Os promotores de Justiça Daniel Lima Pessoa e Rodrigo Correa Batista propuseram ação civil pública contra o Executivo e o Legislativo do município de Minaçu para que sejam criados cargos públicos de provimento efetivo de advogado para os dois poderes.

O MP requer também a extinção dos cargos em comissão de advogado, caso existentes nos quadros funcionais da prefeitura e Câmara, a adequação da nova estrutura e a realização de concurso público para provimento dos cargos no prazo de seis meses.

A ação visa ainda que o Executivo e o Legislativo municipais fiquem impedidos de contratar serviços jurídicos de natureza ordinária e permanente e quer a imposição de multa pessoal aos chefes desses poderes, em caso de descumprimento das obrigações.

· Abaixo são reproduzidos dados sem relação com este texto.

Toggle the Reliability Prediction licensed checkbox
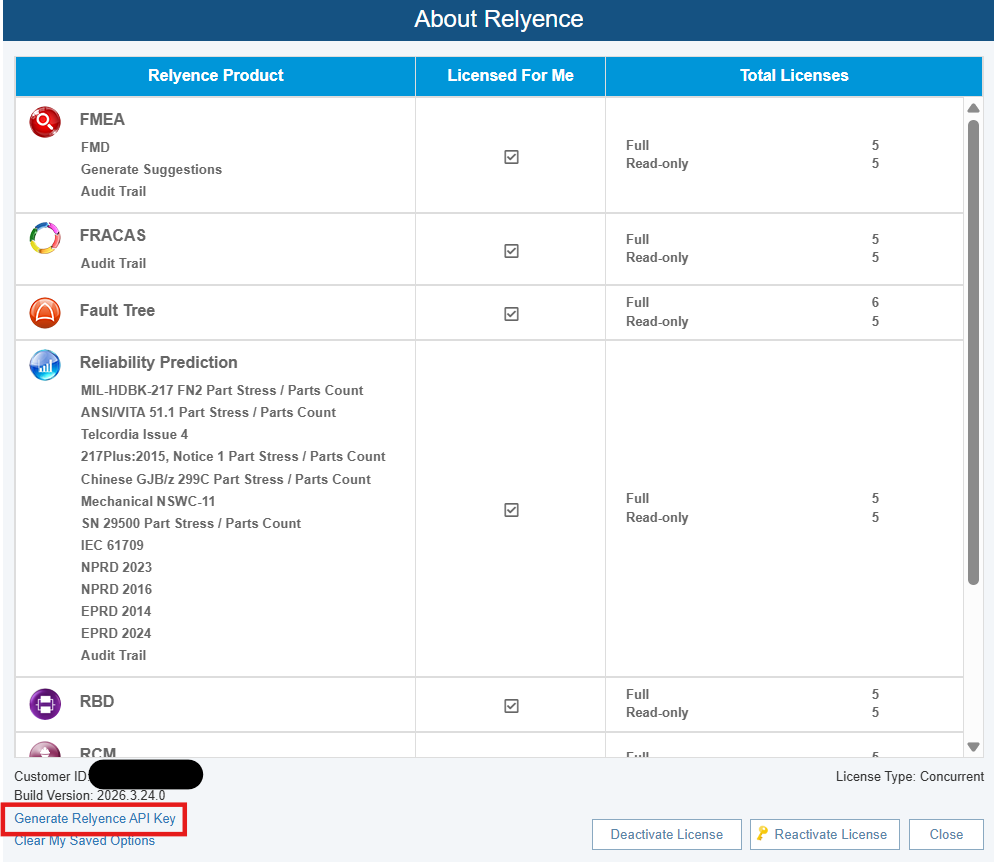The image size is (994, 862). pos(511,510)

De acordo com os promotores, a manutenção da situação de contratação de advogados de forma temporária para a prestação de serviços técnicos de direito público às prefeituras e Câmaras municipais constitui ofensa ao preceito constitucional que exige que a ocupação e exercício de funções públicas, em regra, estejam permeados por concurso público, já que não ocorre situação excepcional de serviço temporário ou de vínculo de confiança a admitir a livre nomeação.

Histórico
Consta da ação que, ao longo do tempo, em Minaçu, os serviços jurídico aos dois poderes têm sido prestados por advogados contratados. Situação que gera dificuldade e prejuízos aos próprios entes que necessitam ininterruptamente desses serviços.

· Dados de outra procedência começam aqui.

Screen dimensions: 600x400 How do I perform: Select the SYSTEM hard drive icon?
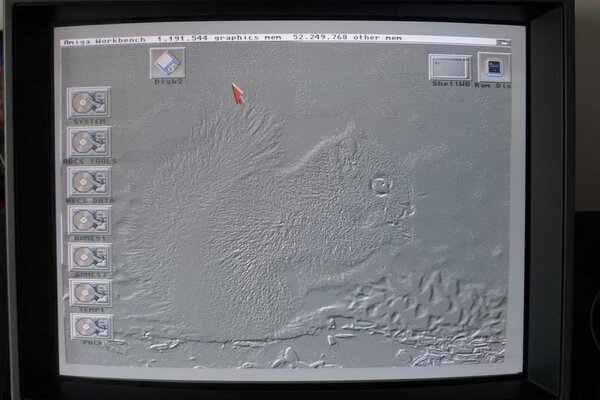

Ainda em 2009, teve início a apuração da existência da ilegalidade, investigação que ganhou força e culminou com a instauração de inquérito em 2011. Em 2013, o MP, insistindo na verificação das irregularidades, foi informado pelo município que não existia em sua estrutura administrativa qualquer espécie de cargo de procurador ou assessor jurídico, seja efetivo ou em comissão. Já o Legislativo comunicou, por meio da apresentação de uma lei municipal, a existência de um cargo comissionado para a função e que, antes disso, entre 2009 e 2011, os serviços foram prestados por contratados, o que gerou uma despesa de cerca de R$ 150 mil.

Dados levantados entre 2008 e 2013 apontam que o município contratou escritórios de advocacia e vários advogados, num gasto estimado em quase R$ 1,5 milhão.
Na ocasião, o representante do município foi convidado a assinar termo de ajustamento de conduta com o MP, o que nunca se concretizou.